*Aim of the task*. Render the lines as a Markdown table with the columns "Row" and "Line," starting with the line that contains "This screenshot has height=1316, width=2568." and continuing through the line that contains "Open the Archive". Include only those lines, and leave out any blank ones.

======== Material for this task ========

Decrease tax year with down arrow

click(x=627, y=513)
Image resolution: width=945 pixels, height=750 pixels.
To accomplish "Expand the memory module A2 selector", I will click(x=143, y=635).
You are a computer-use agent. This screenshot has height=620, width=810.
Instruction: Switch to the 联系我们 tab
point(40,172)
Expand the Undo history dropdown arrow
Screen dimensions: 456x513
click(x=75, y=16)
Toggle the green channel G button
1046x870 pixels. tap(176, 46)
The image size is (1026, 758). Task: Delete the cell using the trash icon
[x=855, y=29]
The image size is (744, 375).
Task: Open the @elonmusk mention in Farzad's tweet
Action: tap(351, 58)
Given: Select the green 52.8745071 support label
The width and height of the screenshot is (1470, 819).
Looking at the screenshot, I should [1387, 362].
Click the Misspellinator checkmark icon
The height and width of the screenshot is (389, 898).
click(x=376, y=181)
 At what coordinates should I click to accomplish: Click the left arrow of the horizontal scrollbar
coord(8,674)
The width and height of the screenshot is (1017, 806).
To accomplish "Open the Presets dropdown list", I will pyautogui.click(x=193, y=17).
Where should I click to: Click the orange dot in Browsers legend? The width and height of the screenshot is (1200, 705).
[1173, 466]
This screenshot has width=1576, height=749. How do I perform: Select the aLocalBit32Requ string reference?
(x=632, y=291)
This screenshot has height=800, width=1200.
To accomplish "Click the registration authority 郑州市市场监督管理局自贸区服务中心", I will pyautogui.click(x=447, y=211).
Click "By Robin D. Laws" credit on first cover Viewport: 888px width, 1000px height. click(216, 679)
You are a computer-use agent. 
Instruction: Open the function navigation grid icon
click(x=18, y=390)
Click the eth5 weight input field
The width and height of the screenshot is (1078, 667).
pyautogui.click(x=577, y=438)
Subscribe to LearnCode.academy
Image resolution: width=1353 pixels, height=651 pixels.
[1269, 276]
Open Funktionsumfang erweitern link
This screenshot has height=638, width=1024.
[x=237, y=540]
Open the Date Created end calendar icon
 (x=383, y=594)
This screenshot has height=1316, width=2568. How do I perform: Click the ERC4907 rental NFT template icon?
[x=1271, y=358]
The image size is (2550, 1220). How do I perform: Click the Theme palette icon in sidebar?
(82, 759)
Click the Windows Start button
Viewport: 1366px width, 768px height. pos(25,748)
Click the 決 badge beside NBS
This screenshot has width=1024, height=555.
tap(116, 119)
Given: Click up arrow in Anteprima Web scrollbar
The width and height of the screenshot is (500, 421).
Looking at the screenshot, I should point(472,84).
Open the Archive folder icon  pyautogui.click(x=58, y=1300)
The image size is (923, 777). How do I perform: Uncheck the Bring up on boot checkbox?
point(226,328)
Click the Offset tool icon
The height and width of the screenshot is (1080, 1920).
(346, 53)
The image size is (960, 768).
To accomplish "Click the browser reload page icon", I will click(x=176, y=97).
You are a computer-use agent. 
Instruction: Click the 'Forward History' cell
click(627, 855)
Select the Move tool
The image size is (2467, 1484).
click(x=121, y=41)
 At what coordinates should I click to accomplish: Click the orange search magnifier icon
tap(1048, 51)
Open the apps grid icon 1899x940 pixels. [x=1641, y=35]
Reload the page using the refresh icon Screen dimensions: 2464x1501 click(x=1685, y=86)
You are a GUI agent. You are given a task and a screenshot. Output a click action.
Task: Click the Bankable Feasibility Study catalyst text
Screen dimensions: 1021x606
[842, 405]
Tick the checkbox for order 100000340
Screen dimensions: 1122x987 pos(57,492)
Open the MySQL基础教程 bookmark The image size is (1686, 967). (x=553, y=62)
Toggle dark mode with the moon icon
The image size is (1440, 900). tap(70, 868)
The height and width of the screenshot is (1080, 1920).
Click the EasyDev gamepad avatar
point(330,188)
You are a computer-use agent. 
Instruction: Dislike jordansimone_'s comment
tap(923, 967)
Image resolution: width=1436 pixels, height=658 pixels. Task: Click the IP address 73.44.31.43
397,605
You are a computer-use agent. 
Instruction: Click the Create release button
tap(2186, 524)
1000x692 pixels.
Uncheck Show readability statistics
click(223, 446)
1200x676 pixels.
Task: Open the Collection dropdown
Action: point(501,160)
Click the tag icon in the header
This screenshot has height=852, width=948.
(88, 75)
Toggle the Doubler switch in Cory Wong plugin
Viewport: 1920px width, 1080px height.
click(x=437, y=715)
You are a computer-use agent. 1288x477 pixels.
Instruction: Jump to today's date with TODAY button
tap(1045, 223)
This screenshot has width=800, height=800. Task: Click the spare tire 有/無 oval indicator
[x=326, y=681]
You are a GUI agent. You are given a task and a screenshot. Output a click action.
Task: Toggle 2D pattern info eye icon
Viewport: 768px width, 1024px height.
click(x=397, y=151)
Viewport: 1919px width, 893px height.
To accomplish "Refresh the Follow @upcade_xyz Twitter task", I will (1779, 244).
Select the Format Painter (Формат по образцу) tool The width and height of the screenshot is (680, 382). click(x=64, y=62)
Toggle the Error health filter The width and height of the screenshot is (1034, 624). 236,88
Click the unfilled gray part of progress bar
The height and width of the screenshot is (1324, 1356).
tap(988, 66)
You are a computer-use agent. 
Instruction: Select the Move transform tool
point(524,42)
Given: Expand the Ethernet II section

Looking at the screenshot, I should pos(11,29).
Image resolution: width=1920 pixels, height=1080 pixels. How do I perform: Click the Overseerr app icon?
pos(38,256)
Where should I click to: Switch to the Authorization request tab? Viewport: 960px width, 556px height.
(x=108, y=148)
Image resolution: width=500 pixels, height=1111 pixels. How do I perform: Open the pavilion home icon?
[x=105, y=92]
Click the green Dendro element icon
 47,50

========

*Task result*.
| Row | Line |
|---|---|
| 1 | This screenshot has height=1316, width=2568. How do I perform: Click the ERC4907 rental NFT template icon? |
| 2 | [x=1271, y=358] |
| 3 | The image size is (2550, 1220). How do I perform: Click the Theme palette icon in sidebar? |
| 4 | (82, 759) |
| 5 | Click the Windows Start button |
| 6 | Viewport: 1366px width, 768px height. pos(25,748) |
| 7 | Click the 決 badge beside NBS |
| 8 | This screenshot has width=1024, height=555. |
| 9 | tap(116, 119) |
| 10 | Given: Click up arrow in Anteprima Web scrollbar |
| 11 | The width and height of the screenshot is (500, 421). |
| 12 | Looking at the screenshot, I should point(472,84). |
| 13 | Open the Archive folder icon  pyautogui.click(x=58, y=1300) |